Local media reports indicate that officials first caught wind of the passes February 8 during the lunch period. The passes were modeled after the golden tickets first popularized in Roald Dahl's 1964 children's novel "Charlie and the Chocolate Factory."
In an email to parents, Principal Brandice Heckert condemned the offense, stating that she was "deeply disappointed and appalled that any student in our school would choose to engage in such a racist, hateful act."
"Not only is this behavior hurtful to our community, but it also undermines all the great attributes our students have to offer," the official added.
Bethesda Magazine reported that the passes were handed to roughly 15 students during the lunch period, before one concerned student took the matter to school officials.

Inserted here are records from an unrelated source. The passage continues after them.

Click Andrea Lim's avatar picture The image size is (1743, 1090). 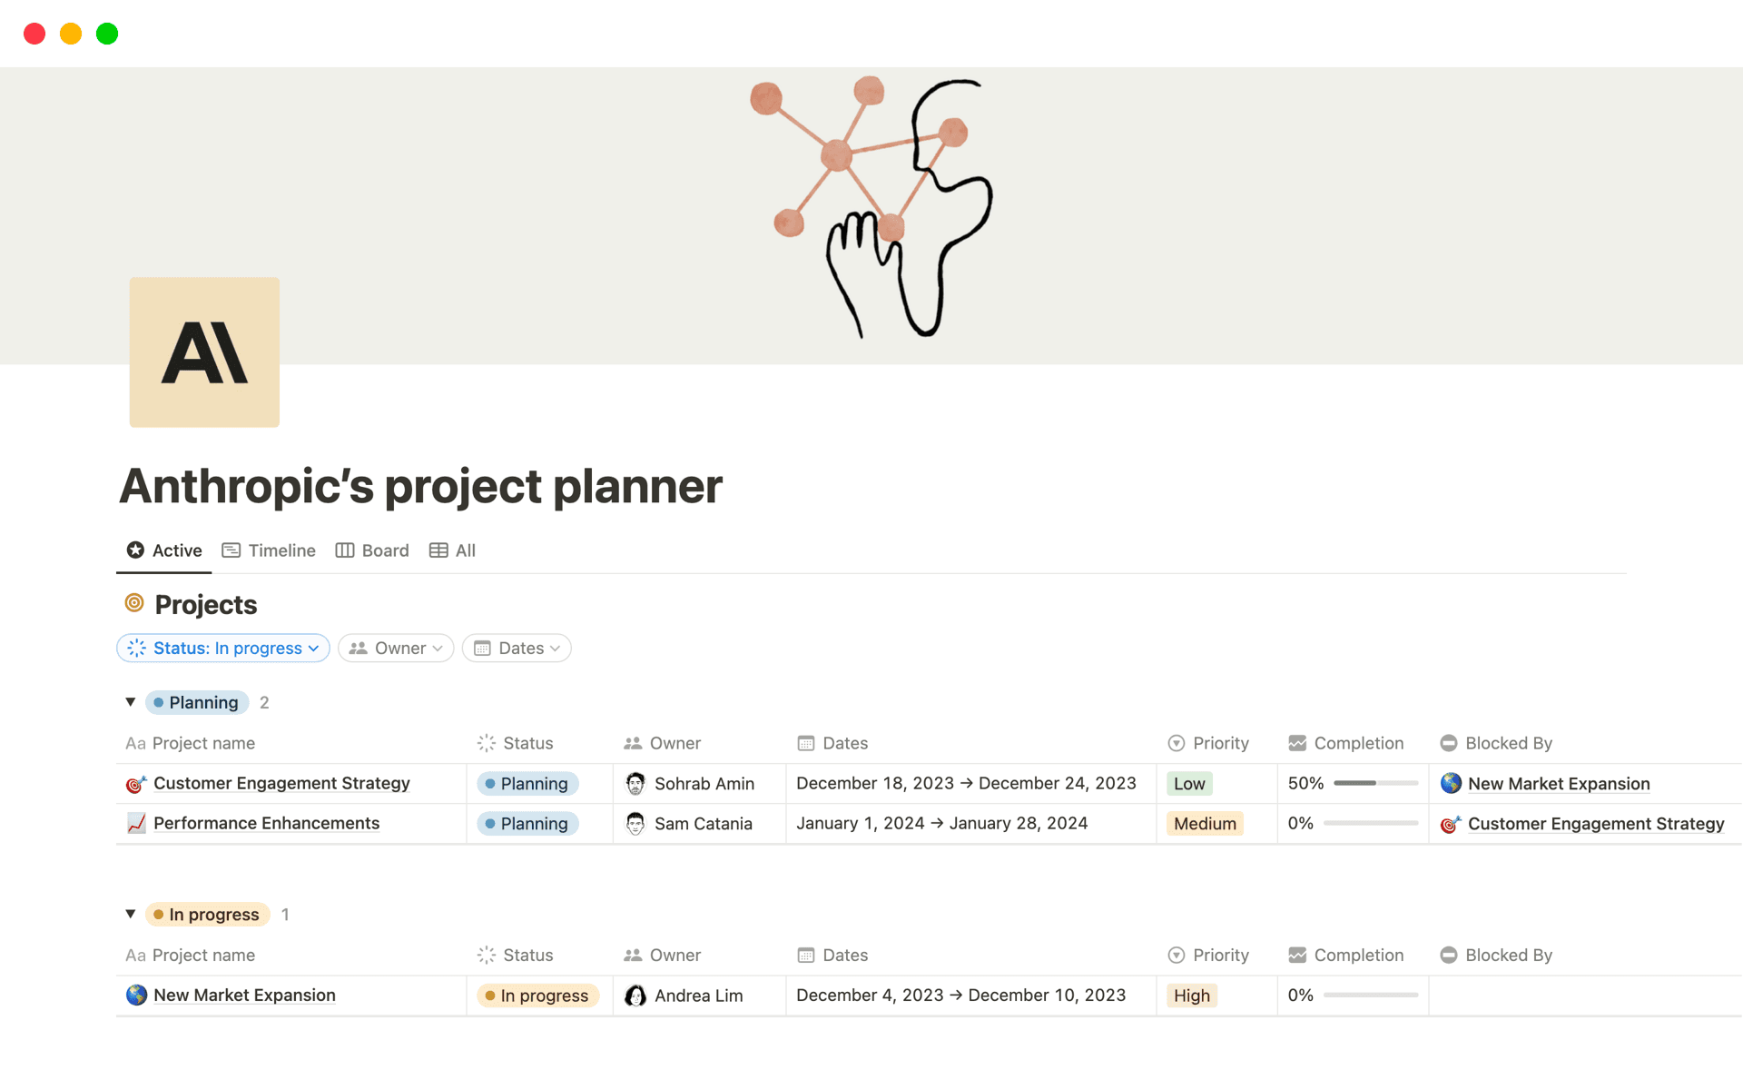(x=635, y=996)

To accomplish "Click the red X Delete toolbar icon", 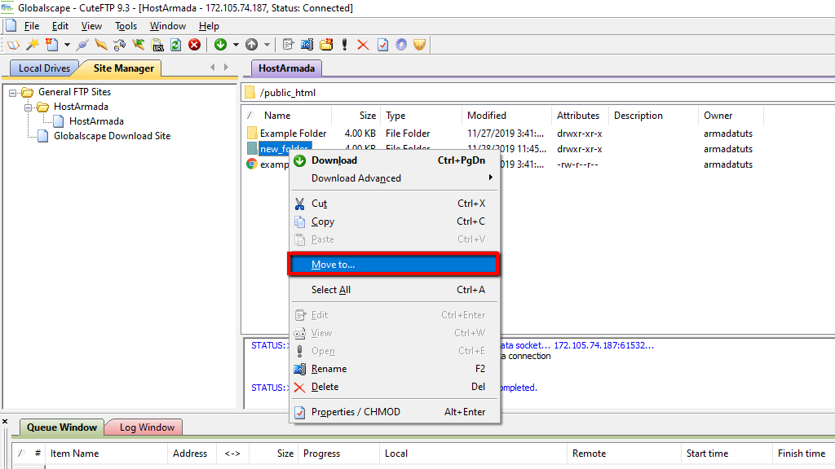I will (x=363, y=45).
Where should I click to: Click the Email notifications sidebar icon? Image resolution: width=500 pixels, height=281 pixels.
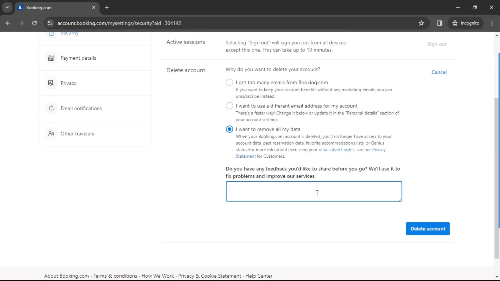pyautogui.click(x=51, y=108)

Speaking to local news station WJLA, sophomore student Gavin Norman indicated that two of his friends had brought the passes to school as a "joke that maybe went a tiny bit too far at the most."
"One person saw it and got offended," Norman explained, stressing that he never actually "touched" the piece of paper. The sophomore identified the concerned student as a black female.
Three of the primary students involved in the matter were described as a "mixed group" of races, according to the station, which reported that the pupils, in addition to others who handled the passes, were later disciplined.
The school has not publicly announced how said students were disciplined; however, Norman revealed that many of his friends received suspensions that varied from one to six days. Norman landed in detention because he failed to disclose information about the passes to school officials.
Moving forward, Heckert has informed parents that she will be starting a discussion "about how to foster a welcoming and respectful climate for all." The upcoming Parent, Teacher, Student Association meeting scheduled for February 19 will focus on "tolerance, racism and bias."
Two days before the lunch room discovery, two swastikas were found scribbled into a desk at the school. Heckert at the time told students that such behavior would "not be tolerated" and that the culprit would be disciplined in line with the Student Code of Conduct.